Conference on Education and Poverty
Creating and Sustaining Support Systems for Educating Children in Poverty
March 20-21, 2024
Holiday Inn, Greenville, NC
Educators and researchers are invited to join us for our first annual conference focusing on supporting children and families in poverty. This two-day conference includes speakers, concurrent sessions, **meals**, and multiple opportunities to engage with colleagues across the region.
- October 4, 2023: Conference registration opens
- December 1, 2023: Proposals due
- January 15, 2024: Notifications sent by this date
- February 1, 2024: Early registration ends; presenters must register by this date
- February 20, 2024: Hotel reduced rate deadline
|By February 1||February 2-March 1|
Note: Link to register for the conference is forthcoming.
Proposal Submission Guidelines
The proposal should include the following:
- Abstract: 100-word maximum description of your presentation.
- Objectives: 2-4 outcomes of your session, what participants will leave your session understanding and able to do.
- Full Proposal
- Choose one of the conference strands and explain the proposal’s connection to the strand (250-word limit)
- Explain how you will engage the audience, including how you will ensure your session is accessible for different populations in attendance. Connect to your session type. (250-word limit)
- References and/or Resources- Using APA, provide a list of references for your session (e.g., Research to Practice, Case Studies) or resources you will provide for your session (e.g., Case Studies, Roundtables).
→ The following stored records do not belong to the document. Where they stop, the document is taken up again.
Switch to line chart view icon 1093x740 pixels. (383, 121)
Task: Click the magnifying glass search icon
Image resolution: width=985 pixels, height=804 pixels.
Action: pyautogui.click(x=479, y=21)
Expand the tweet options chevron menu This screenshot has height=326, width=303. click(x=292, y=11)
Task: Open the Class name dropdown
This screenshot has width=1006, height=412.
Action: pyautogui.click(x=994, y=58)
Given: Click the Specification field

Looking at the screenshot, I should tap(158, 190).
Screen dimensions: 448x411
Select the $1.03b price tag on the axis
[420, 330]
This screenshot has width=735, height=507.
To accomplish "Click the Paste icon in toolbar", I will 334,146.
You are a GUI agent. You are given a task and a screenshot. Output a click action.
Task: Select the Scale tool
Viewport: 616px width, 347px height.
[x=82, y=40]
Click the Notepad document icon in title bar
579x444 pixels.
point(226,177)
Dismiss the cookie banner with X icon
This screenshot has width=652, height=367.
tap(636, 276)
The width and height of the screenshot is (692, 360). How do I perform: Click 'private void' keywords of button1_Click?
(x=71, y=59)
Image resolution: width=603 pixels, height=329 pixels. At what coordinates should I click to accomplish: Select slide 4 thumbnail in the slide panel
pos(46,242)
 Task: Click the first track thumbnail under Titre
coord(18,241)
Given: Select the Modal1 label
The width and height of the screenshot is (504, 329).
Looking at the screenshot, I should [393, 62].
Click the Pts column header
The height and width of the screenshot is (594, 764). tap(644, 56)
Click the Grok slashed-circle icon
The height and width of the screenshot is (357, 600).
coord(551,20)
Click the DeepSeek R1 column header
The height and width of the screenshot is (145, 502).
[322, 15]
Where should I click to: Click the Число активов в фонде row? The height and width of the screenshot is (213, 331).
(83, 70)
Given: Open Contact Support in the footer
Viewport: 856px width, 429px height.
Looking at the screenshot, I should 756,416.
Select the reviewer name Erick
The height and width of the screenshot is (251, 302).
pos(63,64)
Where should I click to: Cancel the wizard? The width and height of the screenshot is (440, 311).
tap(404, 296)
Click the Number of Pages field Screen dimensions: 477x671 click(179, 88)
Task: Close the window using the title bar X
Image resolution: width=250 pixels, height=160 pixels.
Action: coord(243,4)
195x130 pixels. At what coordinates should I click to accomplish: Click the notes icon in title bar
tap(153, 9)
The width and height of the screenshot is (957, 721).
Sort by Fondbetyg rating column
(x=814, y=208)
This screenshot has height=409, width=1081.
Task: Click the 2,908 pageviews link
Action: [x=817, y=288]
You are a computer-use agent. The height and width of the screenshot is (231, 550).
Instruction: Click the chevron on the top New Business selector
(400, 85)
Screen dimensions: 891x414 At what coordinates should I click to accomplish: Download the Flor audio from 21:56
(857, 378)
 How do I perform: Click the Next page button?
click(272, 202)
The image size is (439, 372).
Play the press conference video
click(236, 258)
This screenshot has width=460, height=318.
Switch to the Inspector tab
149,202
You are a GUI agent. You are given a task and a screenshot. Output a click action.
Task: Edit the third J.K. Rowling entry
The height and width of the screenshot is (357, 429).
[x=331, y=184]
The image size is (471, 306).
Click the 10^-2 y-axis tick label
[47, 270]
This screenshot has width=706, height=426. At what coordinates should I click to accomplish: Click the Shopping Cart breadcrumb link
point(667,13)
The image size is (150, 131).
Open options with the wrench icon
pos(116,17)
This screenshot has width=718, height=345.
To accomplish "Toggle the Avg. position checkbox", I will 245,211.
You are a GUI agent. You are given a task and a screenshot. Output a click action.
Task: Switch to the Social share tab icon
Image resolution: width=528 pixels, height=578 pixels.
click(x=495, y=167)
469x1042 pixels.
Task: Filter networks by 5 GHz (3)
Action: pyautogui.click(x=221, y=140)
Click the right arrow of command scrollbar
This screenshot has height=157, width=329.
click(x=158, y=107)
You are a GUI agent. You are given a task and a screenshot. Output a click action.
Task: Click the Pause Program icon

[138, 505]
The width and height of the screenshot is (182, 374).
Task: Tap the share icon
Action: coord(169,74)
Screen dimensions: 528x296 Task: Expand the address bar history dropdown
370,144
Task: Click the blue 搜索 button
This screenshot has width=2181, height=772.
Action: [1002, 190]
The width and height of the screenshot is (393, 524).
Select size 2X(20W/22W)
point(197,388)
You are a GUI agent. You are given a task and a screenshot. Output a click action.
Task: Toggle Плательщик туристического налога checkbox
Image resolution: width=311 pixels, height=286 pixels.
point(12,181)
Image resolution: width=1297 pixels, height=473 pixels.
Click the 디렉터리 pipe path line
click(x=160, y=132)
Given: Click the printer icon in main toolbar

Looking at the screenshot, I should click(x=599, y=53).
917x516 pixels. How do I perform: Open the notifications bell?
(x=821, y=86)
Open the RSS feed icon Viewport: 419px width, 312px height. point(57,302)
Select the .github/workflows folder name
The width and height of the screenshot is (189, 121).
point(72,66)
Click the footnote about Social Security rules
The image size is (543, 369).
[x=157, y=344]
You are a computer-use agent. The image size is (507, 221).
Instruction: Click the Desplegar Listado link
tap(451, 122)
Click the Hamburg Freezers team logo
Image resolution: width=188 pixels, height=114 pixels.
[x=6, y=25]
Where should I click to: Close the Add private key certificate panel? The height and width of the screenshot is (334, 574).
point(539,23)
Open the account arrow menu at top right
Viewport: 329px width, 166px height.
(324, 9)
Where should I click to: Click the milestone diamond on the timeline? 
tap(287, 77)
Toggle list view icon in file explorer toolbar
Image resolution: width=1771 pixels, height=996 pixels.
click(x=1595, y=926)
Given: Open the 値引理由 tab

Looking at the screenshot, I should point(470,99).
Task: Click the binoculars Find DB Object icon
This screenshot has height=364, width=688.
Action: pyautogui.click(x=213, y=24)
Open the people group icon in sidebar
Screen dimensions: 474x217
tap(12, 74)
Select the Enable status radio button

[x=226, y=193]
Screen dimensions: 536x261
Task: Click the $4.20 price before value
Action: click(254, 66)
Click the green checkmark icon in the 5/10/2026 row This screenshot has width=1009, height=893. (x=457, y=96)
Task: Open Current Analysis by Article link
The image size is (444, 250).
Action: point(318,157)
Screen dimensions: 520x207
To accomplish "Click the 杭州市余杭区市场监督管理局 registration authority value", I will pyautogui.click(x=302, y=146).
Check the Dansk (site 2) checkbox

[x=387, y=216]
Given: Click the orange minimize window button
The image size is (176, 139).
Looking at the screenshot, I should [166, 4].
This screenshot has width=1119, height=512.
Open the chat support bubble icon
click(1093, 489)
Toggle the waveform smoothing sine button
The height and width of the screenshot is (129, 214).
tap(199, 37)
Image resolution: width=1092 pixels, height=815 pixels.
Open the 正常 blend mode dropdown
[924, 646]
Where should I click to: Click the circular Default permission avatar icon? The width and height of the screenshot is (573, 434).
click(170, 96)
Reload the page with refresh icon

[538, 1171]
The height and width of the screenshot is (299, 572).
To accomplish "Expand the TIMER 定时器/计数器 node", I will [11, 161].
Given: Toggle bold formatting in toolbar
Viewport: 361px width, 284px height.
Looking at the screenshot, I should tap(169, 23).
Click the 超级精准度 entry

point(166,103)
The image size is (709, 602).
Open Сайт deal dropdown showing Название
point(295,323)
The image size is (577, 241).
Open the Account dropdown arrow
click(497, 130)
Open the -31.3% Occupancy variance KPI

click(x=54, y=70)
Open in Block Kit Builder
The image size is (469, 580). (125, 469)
- Proposals will be anonymized and peer reviewed. The rubric considers content; relevance to, and engagement with, audience; connections to conference strand; relevance of resources; and overall cohesiveness.
Stay tuned for proposal submission form!
- Trauma Informed Instruction: Educators are not mental health professionals but must recognize, understand, and support the needs of children exposed to trauma. How can teachers create classrooms that are trauma-informed?
- Social-Emotional Learning in the Classroom: Social-emotional learning (SEL) underscores the critical link between academic success and emotional well-being. By nurturing students’ SEL development, educators can provide the essential foundation needed to overcome challenges posed by poverty and empower them to thrive academically and in life.
- Research, Policy, and Practice on Working with Children and Families in Poverty: Eleven million children (one in seven) in the US are experiencing poverty, accounting for 1/3 of the country’s total poverty-stricken population. How do researchers’ and policymakers’ work inform educators’ practice?
- Increasing Educational Access and Success for Low Income Students: Who or what are educational gatekeepers for students experiencing poverty? Do the gatekeepers vary based on generational or situational poverty; absolute or relative poverty; rural or urban poverty? What role do myths, stereotypes, and/or deficit thinking play in educational access and success for students from low-income households?